#### Set task:
Print the records from the start through the line that contains "click(483, 429)", with both ends included, and keep every line exactly the same.

#### Record extracts:

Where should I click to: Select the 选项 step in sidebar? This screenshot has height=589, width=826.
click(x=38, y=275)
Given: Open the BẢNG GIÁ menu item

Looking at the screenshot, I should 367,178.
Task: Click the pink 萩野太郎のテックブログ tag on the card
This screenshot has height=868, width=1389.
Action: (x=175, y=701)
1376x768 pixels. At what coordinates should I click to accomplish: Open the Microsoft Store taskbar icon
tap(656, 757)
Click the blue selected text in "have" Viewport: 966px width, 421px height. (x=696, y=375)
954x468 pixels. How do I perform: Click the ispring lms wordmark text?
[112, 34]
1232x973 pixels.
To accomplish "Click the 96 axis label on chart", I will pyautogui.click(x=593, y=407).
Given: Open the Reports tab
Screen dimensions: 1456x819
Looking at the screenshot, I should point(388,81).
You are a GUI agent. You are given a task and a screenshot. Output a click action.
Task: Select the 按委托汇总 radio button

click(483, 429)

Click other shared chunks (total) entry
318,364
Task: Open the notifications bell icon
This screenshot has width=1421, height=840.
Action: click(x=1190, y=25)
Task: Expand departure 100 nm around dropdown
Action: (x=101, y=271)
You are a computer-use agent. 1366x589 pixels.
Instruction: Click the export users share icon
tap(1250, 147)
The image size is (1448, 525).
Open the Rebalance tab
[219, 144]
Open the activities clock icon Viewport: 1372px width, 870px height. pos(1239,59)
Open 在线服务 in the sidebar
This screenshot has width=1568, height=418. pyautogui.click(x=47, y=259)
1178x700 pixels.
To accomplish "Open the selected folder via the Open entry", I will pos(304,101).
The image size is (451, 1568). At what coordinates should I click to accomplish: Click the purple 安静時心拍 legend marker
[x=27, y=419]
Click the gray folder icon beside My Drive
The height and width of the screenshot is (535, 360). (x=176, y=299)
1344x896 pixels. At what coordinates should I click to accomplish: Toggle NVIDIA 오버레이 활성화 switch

#### Answer to this task:
Where should I click to: Select the 选项 step in sidebar? This screenshot has height=589, width=826.
click(x=38, y=275)
Given: Open the BẢNG GIÁ menu item

Looking at the screenshot, I should 367,178.
Task: Click the pink 萩野太郎のテックブログ tag on the card
This screenshot has height=868, width=1389.
Action: (x=175, y=701)
1376x768 pixels. At what coordinates should I click to accomplish: Open the Microsoft Store taskbar icon
tap(656, 757)
Click the blue selected text in "have" Viewport: 966px width, 421px height. (x=696, y=375)
954x468 pixels. How do I perform: Click the ispring lms wordmark text?
[112, 34]
1232x973 pixels.
To accomplish "Click the 96 axis label on chart", I will pyautogui.click(x=593, y=407).
Given: Open the Reports tab
Screen dimensions: 1456x819
Looking at the screenshot, I should point(388,81).
You are a GUI agent. You are given a task and a screenshot. Output a click action.
Task: Select the 按委托汇总 radio button

click(483, 429)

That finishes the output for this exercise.